The identifier follows the format of [category/cat::subcat]::[proj/conference]::[function]
.
predictor::psz::Lorenzo_{1,2,3}D
predictor::psz::Lorenzo_{1,2,3}D__local_stat
predictor::psz::Lorenzo_{1,2,3}D__local_stat__global_stat
predictor::psz::Lorenzo_{1,2,3}D_ZigZag
predictor::psz::Lorenzo_{1,2,3}D_ZigZag__local_stat
predictor::psz::Lorenzo_{1,2,3}D_ZigZag__local_stat__global_stat
predictor::psz::Spline3D
codec::huffman::psz::Huffman_codec
codec::huffman::psz::Huffman_ReVISIT_encoder
codec::huffman::IPDPS22::Huffman_fast_decoder
codec::huffman::ICPP20::Huffman_codec_gap_array
codec::bitshuffle::fzgpu::bitshuffle
codec::bitshuffle::cudabitshuffle::bitshuffle
codec::bitshuffle::ndzip::bitshuffle
codec::spatial::potz::PoTZ
codec::spatial::gpulz::LZ
codec::spatial::dietgpu::ANS
codec::spatial::psz::gather_scatter
stat::psz::HistogramGeneric
stat::psz::HistogramCauchy
stat::psz::equal
stat::psz::PSNR
stat::psz::extrema_scan
Multiple codebases are re-organized to expose the modules, illustrated as follows.
pSZ/cuSZ (v0.16.1)
- predictor::Lorenzo<dimension={1,2,3}, local_stat={enable, disable}, global_stat={enable, disable}
- predictor::Spline<dimension={3}>
- codec::{Huffman_codec, gather_scatter, fzgpu::bitshuffle}
- stat::{HistogramGeneric, HistogramCauchy, equal, PSNR, extrema_scan}
{potz, gpulz, dietgpu}::spatial_based_codec
{cudabitshuffle, ndzip}::bitshuffle
portable (WIP)
- reference memory management, e.g., GPU-related smart pointer
- basic I/O from/to disk
- dataframe-like memory object
GPU-implementation is performance-concerning, integrating more functionality in a single kernel ("kernel fusion") is often desired.

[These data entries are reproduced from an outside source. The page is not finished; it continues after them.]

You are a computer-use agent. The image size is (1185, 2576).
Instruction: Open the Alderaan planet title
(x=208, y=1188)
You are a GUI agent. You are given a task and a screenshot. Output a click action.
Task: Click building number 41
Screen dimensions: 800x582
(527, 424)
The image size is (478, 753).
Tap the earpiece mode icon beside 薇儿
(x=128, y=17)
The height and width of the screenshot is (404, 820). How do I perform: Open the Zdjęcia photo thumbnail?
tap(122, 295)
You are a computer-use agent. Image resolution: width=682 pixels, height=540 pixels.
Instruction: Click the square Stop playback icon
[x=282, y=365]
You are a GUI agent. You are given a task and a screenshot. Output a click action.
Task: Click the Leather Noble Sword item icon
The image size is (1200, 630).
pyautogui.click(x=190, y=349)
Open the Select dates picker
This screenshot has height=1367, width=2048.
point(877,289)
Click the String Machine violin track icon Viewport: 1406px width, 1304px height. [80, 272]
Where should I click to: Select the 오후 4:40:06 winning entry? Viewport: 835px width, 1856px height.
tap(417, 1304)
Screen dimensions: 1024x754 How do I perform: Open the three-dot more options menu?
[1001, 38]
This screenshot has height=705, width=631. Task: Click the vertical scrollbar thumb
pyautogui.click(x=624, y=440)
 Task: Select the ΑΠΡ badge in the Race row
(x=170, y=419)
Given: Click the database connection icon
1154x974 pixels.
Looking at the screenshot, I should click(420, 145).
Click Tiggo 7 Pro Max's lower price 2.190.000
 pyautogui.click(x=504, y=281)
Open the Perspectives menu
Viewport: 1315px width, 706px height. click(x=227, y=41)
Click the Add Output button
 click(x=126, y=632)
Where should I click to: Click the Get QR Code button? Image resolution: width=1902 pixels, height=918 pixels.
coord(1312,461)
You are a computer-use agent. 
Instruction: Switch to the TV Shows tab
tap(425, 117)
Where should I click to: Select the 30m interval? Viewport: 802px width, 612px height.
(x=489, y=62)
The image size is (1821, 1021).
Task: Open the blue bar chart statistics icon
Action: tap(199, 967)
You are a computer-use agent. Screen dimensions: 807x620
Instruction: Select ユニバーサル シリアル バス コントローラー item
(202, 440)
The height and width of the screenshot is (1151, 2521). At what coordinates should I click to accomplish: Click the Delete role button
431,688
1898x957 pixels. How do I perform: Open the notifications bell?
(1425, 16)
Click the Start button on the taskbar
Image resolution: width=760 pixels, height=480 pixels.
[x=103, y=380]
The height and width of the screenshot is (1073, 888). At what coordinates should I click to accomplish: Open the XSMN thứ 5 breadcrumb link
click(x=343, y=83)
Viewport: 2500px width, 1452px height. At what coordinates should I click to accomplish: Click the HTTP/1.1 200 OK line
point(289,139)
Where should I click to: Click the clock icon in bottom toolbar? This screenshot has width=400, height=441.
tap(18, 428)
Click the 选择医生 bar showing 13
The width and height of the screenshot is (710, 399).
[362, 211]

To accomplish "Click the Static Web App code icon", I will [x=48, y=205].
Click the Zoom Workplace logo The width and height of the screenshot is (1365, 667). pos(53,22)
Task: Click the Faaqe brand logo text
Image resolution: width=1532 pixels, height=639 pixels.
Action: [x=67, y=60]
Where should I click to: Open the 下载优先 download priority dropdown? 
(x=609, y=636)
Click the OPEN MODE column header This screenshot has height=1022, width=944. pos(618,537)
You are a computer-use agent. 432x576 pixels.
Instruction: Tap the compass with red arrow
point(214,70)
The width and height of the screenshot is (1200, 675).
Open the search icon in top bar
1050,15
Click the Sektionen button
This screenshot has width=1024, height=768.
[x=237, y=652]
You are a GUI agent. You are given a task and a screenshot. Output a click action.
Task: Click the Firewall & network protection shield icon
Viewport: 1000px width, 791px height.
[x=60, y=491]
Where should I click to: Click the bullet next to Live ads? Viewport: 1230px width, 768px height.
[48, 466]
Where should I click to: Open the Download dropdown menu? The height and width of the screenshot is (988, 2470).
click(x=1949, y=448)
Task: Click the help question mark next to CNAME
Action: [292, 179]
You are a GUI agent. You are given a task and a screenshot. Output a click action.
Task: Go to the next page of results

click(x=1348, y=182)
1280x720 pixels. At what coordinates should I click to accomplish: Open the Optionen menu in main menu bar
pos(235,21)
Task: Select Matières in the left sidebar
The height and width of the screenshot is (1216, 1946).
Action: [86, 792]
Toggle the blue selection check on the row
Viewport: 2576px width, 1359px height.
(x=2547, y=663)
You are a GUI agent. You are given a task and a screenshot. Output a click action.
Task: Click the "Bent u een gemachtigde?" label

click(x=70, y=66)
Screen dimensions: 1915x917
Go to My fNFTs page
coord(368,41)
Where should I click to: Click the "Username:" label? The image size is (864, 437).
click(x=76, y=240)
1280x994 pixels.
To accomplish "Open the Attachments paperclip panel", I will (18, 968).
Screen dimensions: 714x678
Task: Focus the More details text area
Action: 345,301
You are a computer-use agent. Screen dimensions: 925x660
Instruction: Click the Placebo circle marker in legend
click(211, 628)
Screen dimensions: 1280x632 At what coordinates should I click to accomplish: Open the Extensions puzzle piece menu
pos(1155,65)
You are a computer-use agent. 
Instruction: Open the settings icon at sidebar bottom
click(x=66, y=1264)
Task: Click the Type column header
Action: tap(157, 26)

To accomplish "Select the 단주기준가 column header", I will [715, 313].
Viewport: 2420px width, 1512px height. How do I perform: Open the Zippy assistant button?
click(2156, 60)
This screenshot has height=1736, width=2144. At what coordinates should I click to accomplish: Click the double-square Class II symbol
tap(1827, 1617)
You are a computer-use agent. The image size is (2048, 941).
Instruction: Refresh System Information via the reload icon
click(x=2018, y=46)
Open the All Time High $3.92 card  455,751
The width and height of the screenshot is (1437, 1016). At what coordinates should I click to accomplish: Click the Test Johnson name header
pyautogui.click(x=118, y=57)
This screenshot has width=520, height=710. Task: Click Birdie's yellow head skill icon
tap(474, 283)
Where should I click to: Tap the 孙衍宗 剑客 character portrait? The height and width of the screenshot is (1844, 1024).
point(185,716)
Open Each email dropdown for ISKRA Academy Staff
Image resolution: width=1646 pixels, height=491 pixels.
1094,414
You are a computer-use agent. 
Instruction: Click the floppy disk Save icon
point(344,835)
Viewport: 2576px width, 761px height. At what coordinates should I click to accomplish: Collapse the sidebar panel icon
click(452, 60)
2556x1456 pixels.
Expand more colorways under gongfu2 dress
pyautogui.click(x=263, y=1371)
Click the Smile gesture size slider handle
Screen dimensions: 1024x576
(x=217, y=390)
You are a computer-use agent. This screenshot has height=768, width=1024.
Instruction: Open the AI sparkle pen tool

However, modular design preserves research opportunities, supports integration, improves portability, and keeps flexibility. In this regard, pSZ/cuSZ implements both approaches. Specifically, the basic implementation of pSZ/cuSZ compression follows a modular design:
prediction+quantization kernel -> statistics kernel (histogram) -> Huffman encoding kernels + gather kernel
Although pSZ/cuSZ has been optmized to fuse more components, it still retains the modular reference design that mirrors functionality, particularly by generating the same or a subset of the compression output.